What the exercise asks -> Can you reproduce the data below word for word, from its first line through the line containing "832x739 pixels. (x=670, y=78)", with both of those lines included and nothing past them?
┏━━
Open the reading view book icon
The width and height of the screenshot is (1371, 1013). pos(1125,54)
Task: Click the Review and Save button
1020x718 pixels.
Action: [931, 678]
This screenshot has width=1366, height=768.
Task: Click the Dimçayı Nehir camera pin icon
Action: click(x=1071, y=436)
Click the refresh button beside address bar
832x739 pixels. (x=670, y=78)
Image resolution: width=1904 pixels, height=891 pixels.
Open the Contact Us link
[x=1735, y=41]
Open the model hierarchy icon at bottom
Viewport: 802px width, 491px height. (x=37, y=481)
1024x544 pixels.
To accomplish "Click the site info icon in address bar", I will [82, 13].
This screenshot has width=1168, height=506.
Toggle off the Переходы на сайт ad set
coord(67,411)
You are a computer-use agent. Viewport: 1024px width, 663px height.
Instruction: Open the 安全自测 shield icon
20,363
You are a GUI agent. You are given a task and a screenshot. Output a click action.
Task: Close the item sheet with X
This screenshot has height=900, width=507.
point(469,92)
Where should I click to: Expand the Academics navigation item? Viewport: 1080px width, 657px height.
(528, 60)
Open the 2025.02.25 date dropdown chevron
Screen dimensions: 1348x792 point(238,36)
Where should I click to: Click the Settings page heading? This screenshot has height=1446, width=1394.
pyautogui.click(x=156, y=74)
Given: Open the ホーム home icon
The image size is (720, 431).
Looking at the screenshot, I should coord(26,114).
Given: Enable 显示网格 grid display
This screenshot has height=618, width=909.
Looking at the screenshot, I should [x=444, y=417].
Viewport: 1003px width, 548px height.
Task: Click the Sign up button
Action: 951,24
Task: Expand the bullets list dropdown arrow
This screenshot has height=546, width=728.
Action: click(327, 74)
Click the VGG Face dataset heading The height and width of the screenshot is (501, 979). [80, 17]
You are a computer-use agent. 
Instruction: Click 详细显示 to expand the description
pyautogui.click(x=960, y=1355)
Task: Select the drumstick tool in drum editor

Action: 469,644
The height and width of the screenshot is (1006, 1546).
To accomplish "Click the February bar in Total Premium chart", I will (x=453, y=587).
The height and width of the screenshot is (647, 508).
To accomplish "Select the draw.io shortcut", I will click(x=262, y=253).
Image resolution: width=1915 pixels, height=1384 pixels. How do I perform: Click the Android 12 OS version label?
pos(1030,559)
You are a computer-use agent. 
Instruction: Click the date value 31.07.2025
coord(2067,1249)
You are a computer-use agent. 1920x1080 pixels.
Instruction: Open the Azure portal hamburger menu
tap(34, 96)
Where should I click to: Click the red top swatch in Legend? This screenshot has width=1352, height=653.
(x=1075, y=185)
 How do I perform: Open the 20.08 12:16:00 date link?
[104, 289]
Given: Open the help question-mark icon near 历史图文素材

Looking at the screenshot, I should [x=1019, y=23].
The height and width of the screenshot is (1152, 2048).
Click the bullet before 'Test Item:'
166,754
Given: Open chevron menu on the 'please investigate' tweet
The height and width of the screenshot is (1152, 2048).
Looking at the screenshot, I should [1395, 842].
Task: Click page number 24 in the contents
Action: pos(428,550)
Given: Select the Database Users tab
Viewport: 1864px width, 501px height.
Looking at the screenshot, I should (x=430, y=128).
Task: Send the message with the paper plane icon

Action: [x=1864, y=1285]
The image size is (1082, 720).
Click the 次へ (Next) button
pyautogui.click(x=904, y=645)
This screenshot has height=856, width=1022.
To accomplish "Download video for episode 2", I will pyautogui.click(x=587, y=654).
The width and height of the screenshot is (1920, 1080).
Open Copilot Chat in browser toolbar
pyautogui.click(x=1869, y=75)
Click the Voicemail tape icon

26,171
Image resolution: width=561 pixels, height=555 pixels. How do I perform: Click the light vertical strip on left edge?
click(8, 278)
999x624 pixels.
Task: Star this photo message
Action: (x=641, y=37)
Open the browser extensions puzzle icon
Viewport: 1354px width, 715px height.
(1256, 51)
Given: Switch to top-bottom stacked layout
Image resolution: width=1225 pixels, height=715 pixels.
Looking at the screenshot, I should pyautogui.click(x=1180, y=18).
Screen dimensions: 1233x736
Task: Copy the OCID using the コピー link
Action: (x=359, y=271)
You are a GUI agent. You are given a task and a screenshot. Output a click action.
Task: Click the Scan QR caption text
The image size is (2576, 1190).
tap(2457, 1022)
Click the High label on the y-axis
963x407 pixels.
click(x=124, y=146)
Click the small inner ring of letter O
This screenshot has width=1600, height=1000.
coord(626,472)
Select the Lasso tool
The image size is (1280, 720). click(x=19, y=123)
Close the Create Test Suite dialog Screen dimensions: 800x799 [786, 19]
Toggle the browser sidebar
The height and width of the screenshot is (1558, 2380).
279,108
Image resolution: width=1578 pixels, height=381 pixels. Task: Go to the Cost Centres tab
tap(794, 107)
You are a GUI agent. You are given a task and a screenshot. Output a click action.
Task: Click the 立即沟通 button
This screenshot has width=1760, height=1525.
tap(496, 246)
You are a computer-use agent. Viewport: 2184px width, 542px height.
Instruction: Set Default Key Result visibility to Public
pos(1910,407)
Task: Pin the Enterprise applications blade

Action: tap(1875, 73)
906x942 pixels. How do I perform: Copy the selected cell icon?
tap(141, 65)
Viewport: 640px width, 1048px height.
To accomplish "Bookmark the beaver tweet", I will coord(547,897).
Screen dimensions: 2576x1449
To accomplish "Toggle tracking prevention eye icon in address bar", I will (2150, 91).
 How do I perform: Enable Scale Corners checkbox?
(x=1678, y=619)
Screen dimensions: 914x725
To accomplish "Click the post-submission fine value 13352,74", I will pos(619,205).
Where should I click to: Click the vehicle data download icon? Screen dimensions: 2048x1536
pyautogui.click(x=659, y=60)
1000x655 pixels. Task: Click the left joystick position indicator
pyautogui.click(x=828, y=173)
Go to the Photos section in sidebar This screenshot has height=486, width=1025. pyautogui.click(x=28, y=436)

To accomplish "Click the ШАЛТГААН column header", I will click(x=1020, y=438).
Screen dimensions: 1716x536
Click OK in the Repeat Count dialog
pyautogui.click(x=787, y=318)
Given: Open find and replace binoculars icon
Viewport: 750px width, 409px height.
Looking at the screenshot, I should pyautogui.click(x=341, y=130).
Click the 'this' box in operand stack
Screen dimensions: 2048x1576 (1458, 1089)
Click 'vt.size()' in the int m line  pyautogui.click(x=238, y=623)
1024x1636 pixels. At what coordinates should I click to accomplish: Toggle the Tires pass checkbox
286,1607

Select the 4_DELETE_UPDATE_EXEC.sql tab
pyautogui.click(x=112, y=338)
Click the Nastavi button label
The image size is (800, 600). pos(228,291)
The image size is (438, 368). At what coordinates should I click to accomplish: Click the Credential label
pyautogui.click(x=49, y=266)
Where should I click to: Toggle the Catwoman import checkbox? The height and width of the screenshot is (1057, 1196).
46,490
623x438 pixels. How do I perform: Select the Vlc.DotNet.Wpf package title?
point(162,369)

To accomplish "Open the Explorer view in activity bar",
┗━━
Result of the task ->
Open the reading view book icon
The width and height of the screenshot is (1371, 1013). pos(1125,54)
Task: Click the Review and Save button
1020x718 pixels.
Action: [931, 678]
This screenshot has width=1366, height=768.
Task: Click the Dimçayı Nehir camera pin icon
Action: click(x=1071, y=436)
Click the refresh button beside address bar
832x739 pixels. (x=670, y=78)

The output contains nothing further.